VENOM: Plataforma PhaaS roba credenciales Microsoft de ejecutivos C-Suite mediante AiTM y QR phishing

Investigadores de Abnormal Security descubrieron VENOM, una plataforma de phishing-as-a-service (PhaaS) previamente no documentada que está siendo utilizada para robar credenciales de Microsoft de ejecutivos de nivel C-Suite. La operación, activa desde al menos noviembre de 2025, targeting específicamente a CEOs, CFOs y vicepresidentes por nombre en más de 20 industrias diferentes.

A diferencia de las campañas masivas tradicionales, VENOM opera como un servicio de acceso cerrado que no se promociona en foros públicos, lo que reduce su exposición ante investigadores y defensores de seguridad.

La cadena de ataque comienza con correos electrónicos altamente personalizados que impersonan notificaciones de Microsoft SharePoint, simulando comunicaciones internas legítimas de la organización. Los mensajes incluyen hilos de correo falsos adaptados al objetivo y ruido HTML aleatorio como clases CSS ficticias y comentarios para evadir filtros de seguridad.

En lugar de enlaces tradicionales, los atacantes emplean códigos QR renderizados en caracteres Unicode, una técnica conocida como "quishing" que obliga a la víctima a escanear desde su dispositivo móvil, desplazando el ataque fuera del perímetro corporativo donde los controles de seguridad son más débiles.

Una vez escaneado el código QR, la víctima es dirigida a una página de aterrizaje que actúa como filtro de selección. Este mecanismo detecta y redirige a investigadores, bots y entornos de sandbox hacia sitios web legítimos, mientras que solo los objetivos reales avanzan a la plataforma de phishing.

Según detalla el reporte de inteligencia de amenazas de Abnormal, la dirección de correo electrónico del objetivo está codificada doblemente en Base64 dentro del fragmento de URL, la porción después del carácter # que nunca se transmite en solicitudes HTTP, haciéndola invisible para logs de servidor y sistemas de reputación de URLs.

VENOM emplea dos métodos principales para comprometer las cuentas.

1. El primero es un ataque adversario-en-el-medio (AiTM) que proxyea una sesión de inicio de sesión real de Microsoft, capturando credenciales y códigos MFA en tiempo real mientras los retransmite a las APIs de Microsoft para obtener un token de sesión válido.
2. El segundo método abusa del flujo de autenticación de código de dispositivo de Microsoft, engañando a la víctima para que apruebe el acceso de un dispositivo malicioso, otorgando a los atacantes un token de acceso que persiste incluso después de un restablecimiento de contraseña.

En ambos escenarios, los atacantes establecen acceso persistente de inmediato: en el flujo AiTM registran un nuevo dispositivo en la cuenta comprometida, mientras que en el flujo de código de dispositivo obtienen un token con privilegios de acceso completo.

El impacto para organizaciones en América Latina es significativo.

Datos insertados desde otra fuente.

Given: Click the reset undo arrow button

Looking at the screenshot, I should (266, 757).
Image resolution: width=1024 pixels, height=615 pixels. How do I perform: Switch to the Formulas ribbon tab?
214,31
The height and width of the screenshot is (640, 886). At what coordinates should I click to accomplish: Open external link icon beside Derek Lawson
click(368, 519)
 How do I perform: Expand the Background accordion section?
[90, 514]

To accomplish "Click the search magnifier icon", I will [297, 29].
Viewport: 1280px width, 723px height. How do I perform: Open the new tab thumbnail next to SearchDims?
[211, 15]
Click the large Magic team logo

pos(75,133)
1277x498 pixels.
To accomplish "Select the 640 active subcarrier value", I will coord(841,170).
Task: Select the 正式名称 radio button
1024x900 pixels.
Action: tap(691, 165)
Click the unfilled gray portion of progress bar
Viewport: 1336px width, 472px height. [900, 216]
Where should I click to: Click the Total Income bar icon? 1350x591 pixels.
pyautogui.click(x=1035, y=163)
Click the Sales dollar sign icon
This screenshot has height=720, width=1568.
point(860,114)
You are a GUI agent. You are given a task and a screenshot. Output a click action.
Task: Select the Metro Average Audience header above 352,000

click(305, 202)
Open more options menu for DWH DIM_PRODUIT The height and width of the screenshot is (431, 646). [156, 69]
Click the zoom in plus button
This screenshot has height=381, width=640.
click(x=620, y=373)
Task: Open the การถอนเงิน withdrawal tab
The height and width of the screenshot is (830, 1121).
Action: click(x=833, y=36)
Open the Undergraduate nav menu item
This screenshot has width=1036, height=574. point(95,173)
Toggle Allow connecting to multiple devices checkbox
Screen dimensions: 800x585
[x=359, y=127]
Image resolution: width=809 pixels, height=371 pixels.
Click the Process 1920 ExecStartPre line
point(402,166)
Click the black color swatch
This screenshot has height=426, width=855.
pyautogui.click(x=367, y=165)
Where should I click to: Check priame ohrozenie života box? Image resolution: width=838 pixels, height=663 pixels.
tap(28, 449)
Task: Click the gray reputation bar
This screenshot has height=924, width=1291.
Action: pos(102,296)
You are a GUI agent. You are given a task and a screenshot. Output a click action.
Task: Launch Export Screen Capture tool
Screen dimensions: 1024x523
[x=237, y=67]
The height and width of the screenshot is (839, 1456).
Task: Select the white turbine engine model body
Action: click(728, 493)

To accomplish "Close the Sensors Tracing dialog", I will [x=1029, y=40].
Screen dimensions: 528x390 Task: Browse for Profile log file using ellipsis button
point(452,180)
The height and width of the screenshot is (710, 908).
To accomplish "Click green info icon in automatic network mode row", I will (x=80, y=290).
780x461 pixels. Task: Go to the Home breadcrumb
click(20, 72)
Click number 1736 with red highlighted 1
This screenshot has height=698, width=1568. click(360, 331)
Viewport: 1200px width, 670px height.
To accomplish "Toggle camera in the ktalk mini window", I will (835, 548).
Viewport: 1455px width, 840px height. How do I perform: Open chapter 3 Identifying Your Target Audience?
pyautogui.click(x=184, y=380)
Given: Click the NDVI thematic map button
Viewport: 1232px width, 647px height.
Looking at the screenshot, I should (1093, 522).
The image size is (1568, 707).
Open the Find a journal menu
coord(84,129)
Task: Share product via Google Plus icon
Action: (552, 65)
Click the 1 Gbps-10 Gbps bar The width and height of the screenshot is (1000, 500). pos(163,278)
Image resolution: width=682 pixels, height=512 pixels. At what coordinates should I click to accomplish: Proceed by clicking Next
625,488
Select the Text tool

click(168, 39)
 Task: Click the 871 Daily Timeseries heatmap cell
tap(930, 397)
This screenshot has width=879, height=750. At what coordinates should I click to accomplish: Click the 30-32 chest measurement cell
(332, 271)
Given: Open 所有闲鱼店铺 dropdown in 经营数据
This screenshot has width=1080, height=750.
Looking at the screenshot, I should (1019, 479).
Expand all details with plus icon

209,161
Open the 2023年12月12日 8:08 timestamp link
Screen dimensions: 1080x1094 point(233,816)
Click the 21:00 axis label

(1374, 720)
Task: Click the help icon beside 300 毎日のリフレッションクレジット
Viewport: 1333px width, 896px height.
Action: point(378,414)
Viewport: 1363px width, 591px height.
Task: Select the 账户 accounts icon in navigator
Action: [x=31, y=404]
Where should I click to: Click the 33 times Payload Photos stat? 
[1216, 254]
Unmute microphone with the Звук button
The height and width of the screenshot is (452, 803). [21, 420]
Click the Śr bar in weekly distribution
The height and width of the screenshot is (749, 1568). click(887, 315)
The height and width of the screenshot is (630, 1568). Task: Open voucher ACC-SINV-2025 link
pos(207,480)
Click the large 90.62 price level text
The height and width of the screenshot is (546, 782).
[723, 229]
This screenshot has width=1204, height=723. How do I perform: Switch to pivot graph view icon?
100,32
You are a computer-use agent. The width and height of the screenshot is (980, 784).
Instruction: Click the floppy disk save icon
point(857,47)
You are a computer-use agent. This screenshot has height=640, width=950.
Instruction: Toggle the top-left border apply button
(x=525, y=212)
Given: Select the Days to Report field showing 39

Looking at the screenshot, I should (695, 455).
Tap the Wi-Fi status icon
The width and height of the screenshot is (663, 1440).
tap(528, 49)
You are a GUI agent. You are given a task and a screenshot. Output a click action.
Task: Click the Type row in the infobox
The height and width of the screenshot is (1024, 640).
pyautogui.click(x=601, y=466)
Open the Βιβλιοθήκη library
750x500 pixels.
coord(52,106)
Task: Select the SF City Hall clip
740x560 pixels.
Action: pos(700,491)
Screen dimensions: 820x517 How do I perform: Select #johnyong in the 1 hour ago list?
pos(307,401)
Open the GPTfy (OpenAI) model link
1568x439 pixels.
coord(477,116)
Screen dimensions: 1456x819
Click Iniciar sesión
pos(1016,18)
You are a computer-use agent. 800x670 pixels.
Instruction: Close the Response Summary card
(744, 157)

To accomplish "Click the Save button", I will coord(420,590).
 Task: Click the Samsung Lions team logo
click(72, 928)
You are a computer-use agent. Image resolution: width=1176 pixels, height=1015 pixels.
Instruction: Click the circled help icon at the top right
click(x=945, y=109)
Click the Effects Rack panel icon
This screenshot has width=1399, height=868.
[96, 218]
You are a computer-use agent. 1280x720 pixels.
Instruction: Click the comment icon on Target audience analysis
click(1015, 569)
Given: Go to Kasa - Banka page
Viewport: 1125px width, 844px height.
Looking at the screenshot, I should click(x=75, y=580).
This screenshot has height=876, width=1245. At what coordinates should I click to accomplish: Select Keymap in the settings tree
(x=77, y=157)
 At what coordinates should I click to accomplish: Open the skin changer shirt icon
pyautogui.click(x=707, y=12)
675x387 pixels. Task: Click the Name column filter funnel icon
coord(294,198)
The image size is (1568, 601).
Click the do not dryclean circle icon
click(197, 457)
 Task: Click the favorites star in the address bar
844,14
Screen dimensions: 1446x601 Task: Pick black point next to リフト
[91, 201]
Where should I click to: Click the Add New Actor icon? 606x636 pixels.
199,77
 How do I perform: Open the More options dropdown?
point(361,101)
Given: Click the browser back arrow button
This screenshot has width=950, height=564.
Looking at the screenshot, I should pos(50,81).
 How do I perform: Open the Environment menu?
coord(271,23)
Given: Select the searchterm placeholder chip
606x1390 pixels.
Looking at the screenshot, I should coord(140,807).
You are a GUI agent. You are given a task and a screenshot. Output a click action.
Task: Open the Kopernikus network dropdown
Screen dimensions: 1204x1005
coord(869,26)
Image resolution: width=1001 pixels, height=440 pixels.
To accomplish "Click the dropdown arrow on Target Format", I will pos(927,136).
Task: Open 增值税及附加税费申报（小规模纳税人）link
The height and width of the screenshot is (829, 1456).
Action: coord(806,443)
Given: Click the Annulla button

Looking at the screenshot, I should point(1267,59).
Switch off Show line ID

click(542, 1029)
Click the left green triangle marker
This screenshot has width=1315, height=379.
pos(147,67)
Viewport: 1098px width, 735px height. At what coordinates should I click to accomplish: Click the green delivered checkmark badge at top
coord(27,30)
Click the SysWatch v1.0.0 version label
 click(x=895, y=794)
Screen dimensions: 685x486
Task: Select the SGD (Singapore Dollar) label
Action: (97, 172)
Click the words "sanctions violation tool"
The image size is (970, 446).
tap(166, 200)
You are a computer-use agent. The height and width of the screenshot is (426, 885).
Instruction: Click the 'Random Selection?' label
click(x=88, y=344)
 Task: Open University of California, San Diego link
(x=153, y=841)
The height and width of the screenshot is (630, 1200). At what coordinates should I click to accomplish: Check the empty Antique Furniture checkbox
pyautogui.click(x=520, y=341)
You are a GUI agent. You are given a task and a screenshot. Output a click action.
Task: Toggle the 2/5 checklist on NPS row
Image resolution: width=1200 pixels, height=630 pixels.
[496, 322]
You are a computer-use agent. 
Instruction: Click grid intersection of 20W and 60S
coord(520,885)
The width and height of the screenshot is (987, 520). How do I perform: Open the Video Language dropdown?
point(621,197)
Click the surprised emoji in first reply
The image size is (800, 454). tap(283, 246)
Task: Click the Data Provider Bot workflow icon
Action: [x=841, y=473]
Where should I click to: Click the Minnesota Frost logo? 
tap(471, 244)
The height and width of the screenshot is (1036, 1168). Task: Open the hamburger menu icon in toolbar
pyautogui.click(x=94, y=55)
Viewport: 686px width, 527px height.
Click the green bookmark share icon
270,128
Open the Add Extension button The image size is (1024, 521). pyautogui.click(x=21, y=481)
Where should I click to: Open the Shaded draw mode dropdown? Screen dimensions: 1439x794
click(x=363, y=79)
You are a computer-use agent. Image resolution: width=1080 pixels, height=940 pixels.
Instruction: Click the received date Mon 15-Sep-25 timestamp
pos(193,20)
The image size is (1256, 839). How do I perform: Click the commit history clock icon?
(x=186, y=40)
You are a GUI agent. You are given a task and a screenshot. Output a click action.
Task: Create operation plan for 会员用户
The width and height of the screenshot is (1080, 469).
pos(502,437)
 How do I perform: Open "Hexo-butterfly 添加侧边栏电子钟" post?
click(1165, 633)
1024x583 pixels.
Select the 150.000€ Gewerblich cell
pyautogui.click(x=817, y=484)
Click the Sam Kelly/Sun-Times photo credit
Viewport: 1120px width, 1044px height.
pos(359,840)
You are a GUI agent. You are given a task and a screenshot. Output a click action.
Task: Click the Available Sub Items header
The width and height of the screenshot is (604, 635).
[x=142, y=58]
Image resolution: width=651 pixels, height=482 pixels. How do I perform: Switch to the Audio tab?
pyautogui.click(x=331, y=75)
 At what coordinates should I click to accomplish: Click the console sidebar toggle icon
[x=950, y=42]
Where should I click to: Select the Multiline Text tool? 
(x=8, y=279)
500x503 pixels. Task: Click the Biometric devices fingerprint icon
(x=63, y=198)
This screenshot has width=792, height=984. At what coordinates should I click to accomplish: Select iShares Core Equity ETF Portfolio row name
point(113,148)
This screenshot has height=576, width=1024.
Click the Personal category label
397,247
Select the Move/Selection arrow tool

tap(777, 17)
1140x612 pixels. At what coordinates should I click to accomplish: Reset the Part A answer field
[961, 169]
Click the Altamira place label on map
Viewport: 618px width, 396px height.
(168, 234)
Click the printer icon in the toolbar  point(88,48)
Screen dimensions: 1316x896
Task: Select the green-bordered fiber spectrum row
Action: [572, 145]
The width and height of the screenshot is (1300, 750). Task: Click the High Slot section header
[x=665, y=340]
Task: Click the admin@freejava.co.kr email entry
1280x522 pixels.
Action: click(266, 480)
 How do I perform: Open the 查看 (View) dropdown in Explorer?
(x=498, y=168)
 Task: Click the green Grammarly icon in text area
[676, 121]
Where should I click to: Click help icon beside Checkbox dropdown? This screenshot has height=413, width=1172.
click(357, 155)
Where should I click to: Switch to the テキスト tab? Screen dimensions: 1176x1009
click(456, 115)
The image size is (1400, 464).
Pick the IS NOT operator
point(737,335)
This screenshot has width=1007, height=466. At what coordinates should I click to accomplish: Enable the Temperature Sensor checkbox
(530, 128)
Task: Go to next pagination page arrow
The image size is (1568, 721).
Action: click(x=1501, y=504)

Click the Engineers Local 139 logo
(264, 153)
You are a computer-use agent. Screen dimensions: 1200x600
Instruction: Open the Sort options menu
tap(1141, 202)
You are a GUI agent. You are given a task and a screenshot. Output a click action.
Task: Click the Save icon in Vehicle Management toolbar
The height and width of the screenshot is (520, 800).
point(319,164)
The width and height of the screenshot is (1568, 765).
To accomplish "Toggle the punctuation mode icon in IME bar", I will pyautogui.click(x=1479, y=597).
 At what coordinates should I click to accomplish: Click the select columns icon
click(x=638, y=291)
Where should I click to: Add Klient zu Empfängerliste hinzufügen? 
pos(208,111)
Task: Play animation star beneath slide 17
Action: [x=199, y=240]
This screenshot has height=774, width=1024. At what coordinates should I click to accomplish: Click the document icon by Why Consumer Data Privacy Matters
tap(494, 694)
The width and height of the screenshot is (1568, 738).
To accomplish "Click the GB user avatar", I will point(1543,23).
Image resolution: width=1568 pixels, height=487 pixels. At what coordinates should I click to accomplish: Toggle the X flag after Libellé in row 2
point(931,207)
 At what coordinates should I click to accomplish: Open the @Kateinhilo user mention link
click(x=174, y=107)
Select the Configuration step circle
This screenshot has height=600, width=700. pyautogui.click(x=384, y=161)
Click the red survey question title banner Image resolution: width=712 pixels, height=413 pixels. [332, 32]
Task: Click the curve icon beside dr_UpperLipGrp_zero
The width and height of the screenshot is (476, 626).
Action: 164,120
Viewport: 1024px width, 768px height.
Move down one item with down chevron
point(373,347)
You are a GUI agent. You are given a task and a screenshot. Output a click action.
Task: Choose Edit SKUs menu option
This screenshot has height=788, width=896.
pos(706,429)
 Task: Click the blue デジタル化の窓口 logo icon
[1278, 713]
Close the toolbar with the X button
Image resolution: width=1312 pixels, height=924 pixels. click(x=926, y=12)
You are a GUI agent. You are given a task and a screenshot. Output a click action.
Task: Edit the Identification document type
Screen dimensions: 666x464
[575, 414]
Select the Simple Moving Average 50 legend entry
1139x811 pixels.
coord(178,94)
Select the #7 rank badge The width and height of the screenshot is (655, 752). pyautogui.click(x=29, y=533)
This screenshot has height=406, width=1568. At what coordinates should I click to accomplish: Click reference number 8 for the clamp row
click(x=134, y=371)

Ejecutivos de empresas financieras, manufactura, logística y tecnología están en el radar de los operadores de VENOM y las técnicas empleadas representan un salto cualitativo respecto al phishing convencional. La autenticación MFA basada en SMS, aplicaciones autenticadoras o códigos de un solo uso ya no constituye una defensa efectiva contra estos métodos de robo de sesión.

Los equipos de seguridad deben monitorear registros de nuevos dispositivos inusuales, implementar autenticación FIDO2 con claves de seguridad hardware, deshabilitar el flujo de código de dispositivo cuando no sea necesario, y reforzar políticas de acceso condicional que limiten la concesión de tokens según señales de riesgo y ubicación geográfica.